A situação da família Daniel - incluindo outro irmão de Celso, o oftalmologista João Francisco, levado pela situação esdrúxula a se tornar um nômade, mudando constantemente de residência e de local de trabalho para sobreviver, e, por extensão, sua prole - é de um absurdo ainda mais cruel. Pois os participantes dos movimentos de resistência à ditadura estavam conscientes dos riscos que corriam por violarem conscientemente as normas estabelecidas pelos inimigos no poder, pouco importando, no caso, se tais normas eram, ou não, legítimas. O clã Daniel, não! João Francisco, o irmão, a cunhada, os filhos e os sobrinhos não cometeram nenhum crime nem desafiaram o Estado brasileiro, hoje plenamente democrático. Eles apenas exercem o direito de discordar da versão oficial, defendida pelo PT e adotada pela polícia paulista, de que seu irmão teria sido mera vítima da banalidade do mal nesta nossa sociedade insegura, à qual a autoridade que exerce o monopólio do uso legítimo da força não consegue prover segurança.

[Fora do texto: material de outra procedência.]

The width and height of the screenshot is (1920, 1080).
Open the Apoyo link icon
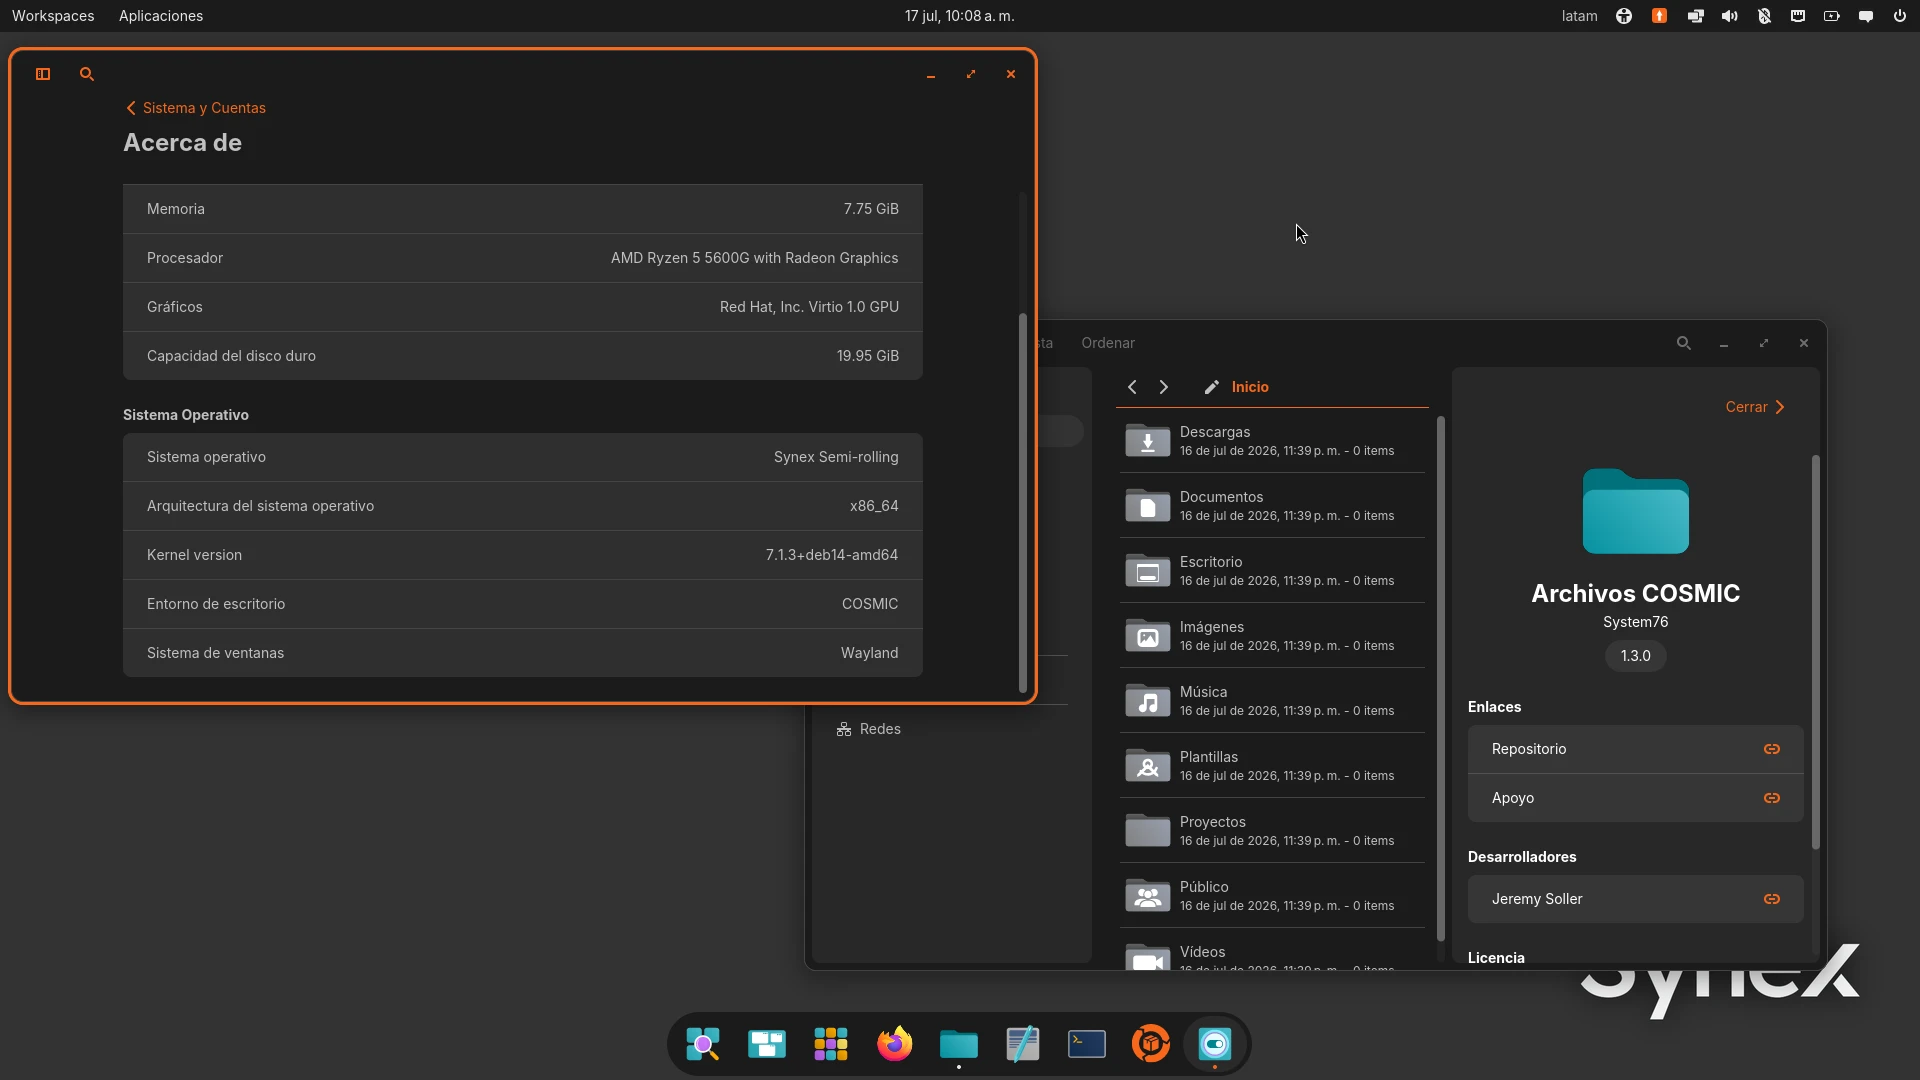click(1771, 798)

Não se trata sequer de uma atitude singular do clã Daniel, tomada por razões emocionais de quem perdeu um irmão em circunstâncias trágicas. Qualquer brasileiro medianamente informado tem todo o direito de duvidar da versão do "crime comum", tantas são as evidências de que o ex-prefeito de Santo André foi, de fato, alvo de uma execução de mando. Não se trata de uma série de evidências alinhadas em reportagens de jornal, mas profissional e competentemente investigadas pelos promotores estaduais encarregados da elucidação do caso.

Ainda que a família do morto não tivesse razão nenhuma para duvidar da versão oficial, ela teria todo o direito de discordar dos resultados da investigação policial e cobrar da autoridade encarregada da punição dos criminosos uma ação mais eficiente. É revoltante saber que os parentes de uma vítima da violência têm de fugir das ameaças de quem eles acreditam ser os eventuais assassinos de seu ente querido, interrompendo seus projetos de vida para evitar serem dizimados pela ousadia de exigir que a verdade apareça e a justiça seja feita. Mais revoltante ainda é verificar como os dirigentes do governo federal e do PT - que, aliás, não têm sequer relações institucionais com a polícia estadual, sob o comando do governador Geraldo Alckmin, do PSDB -, além de insistirem, contra a lógica plana dos fatos, na hipótese do crime comum, se empenham em desqualificar os membros da família vitimada e lançar suspeitas descabidas sobre suas verdadeiras intenções.

O "exílio de companheiro" da família de Bruno Daniel, a vida clandestina imposta a seu irmão João Francisco e o anúncio da viagem de um filho deste para destino incerto e não sabido fora do País só acrescentam mais suspeitas sobre o papel que o PT e o governo têm cumprido nesse caso sobre o qual se alguma dúvida ainda resta é sobre quem foi o mandante - ou os mandantes.